[Start of Attachment]

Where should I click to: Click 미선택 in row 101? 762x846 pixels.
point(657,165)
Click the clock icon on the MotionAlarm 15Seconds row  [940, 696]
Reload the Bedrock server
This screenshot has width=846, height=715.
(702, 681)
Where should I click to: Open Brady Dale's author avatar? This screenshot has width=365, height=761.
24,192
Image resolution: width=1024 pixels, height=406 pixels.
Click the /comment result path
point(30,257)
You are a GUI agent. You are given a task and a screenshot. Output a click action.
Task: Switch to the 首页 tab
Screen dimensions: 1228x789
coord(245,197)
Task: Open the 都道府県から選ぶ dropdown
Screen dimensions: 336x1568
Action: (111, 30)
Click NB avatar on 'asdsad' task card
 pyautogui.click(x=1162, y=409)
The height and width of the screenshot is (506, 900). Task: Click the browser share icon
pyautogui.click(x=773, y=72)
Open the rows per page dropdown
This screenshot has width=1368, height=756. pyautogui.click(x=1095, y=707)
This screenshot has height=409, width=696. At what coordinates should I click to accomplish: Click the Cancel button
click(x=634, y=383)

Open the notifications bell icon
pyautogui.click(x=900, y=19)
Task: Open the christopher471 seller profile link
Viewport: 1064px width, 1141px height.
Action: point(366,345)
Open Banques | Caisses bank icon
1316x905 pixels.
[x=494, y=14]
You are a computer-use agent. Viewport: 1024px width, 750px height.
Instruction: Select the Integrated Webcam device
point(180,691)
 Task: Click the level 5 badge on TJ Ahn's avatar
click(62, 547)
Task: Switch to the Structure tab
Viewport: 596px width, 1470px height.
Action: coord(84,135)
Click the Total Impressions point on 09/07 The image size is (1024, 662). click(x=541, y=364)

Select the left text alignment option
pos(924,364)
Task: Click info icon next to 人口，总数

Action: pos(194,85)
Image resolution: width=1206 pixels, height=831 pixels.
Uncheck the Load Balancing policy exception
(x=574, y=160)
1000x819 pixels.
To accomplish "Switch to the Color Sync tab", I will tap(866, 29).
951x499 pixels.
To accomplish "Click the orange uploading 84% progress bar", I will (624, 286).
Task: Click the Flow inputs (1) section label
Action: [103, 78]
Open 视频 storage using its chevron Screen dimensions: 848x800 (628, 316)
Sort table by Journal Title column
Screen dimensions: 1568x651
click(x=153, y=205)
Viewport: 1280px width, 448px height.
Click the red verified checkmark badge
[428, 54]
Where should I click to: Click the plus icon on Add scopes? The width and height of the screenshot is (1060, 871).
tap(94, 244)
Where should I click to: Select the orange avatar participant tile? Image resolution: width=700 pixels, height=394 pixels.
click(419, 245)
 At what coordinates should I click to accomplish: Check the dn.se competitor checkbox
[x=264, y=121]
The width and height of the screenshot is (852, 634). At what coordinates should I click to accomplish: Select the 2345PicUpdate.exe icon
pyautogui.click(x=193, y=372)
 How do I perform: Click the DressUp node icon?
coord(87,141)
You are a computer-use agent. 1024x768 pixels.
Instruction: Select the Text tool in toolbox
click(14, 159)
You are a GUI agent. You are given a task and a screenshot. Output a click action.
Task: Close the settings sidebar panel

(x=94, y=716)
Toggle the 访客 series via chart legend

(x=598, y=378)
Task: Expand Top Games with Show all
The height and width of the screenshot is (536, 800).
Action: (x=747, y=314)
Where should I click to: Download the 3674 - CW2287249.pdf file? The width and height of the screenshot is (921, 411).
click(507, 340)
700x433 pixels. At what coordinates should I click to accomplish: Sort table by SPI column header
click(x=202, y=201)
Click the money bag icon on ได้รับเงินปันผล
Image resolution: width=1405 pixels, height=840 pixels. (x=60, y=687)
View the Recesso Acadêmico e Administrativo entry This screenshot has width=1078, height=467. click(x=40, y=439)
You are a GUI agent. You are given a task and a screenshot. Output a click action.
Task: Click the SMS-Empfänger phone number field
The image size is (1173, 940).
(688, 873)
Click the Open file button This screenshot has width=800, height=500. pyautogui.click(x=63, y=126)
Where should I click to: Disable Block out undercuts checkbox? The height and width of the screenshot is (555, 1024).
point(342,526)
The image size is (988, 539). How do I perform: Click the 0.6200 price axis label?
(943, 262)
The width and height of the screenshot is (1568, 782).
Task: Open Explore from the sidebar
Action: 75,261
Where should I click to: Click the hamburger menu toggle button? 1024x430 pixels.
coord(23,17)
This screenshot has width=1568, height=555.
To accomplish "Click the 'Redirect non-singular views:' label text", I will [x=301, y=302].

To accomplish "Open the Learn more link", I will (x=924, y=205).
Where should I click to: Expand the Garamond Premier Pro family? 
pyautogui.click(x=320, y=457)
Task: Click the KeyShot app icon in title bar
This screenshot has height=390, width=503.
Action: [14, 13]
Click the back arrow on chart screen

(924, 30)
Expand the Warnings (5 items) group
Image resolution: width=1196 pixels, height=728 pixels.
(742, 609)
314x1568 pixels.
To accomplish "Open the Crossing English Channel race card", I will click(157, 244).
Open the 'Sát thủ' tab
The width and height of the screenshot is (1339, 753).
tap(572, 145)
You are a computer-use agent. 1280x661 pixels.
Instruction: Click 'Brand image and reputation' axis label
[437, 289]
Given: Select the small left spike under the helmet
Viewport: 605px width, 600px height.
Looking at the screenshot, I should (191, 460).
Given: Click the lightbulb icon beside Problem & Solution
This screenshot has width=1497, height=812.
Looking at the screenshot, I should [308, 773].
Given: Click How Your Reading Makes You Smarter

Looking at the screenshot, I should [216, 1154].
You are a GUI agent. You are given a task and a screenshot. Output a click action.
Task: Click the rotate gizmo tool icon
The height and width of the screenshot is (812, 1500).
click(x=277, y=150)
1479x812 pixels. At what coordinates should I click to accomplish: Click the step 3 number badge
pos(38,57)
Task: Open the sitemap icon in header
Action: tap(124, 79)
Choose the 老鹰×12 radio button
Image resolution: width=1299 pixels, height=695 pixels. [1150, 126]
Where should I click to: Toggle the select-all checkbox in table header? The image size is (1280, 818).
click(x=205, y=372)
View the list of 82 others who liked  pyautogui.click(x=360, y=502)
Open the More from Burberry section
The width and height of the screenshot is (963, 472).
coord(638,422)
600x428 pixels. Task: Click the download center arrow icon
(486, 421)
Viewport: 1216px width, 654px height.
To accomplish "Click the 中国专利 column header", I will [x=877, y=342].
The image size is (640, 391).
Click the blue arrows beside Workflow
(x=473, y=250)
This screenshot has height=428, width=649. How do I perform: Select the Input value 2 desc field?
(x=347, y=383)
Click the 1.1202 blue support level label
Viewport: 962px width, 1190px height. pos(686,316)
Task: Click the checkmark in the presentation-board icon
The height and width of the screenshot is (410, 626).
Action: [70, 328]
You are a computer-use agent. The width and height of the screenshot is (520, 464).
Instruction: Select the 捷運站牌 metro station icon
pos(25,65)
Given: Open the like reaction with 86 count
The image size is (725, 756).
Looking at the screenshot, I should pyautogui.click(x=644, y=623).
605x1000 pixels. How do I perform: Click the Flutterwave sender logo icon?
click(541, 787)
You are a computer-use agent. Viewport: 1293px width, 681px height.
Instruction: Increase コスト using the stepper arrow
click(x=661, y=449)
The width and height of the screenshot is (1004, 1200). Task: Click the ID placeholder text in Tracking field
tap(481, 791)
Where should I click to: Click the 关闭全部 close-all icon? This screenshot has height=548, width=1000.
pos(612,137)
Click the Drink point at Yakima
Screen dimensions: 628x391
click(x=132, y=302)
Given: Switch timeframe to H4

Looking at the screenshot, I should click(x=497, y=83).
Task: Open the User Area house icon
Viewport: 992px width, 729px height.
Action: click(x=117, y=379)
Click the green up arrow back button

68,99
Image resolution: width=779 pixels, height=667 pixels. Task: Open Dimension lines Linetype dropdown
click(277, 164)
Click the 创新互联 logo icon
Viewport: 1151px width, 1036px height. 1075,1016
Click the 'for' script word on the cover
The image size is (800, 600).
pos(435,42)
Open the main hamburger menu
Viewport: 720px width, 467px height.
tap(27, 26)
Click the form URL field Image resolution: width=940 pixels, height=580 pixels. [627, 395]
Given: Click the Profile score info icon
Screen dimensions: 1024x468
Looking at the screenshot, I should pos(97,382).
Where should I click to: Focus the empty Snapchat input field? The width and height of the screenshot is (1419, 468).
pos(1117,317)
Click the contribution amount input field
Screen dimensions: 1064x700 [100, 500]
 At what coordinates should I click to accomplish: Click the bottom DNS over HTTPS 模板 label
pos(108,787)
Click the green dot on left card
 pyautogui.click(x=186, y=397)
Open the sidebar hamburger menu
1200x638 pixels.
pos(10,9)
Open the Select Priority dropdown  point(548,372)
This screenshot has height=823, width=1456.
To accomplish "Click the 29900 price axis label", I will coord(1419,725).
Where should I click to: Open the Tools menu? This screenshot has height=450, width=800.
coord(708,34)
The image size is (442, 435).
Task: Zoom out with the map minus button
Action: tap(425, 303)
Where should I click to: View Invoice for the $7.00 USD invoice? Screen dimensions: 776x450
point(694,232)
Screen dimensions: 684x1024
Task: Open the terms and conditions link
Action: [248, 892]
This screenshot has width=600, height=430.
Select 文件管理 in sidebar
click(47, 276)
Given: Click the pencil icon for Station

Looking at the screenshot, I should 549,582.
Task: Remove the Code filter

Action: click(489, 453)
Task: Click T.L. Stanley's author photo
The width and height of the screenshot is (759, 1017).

[End of Attachment]

Could you quote, exactly as they appear, the line containing "Select 文件管理 in sidebar" and every line after it to the end of the records above?

§ **SOLUTION TO THE PROBLEM**
Select 文件管理 in sidebar
click(47, 276)
Given: Click the pencil icon for Station

Looking at the screenshot, I should 549,582.
Task: Remove the Code filter

Action: click(489, 453)
Task: Click T.L. Stanley's author photo
The width and height of the screenshot is (759, 1017).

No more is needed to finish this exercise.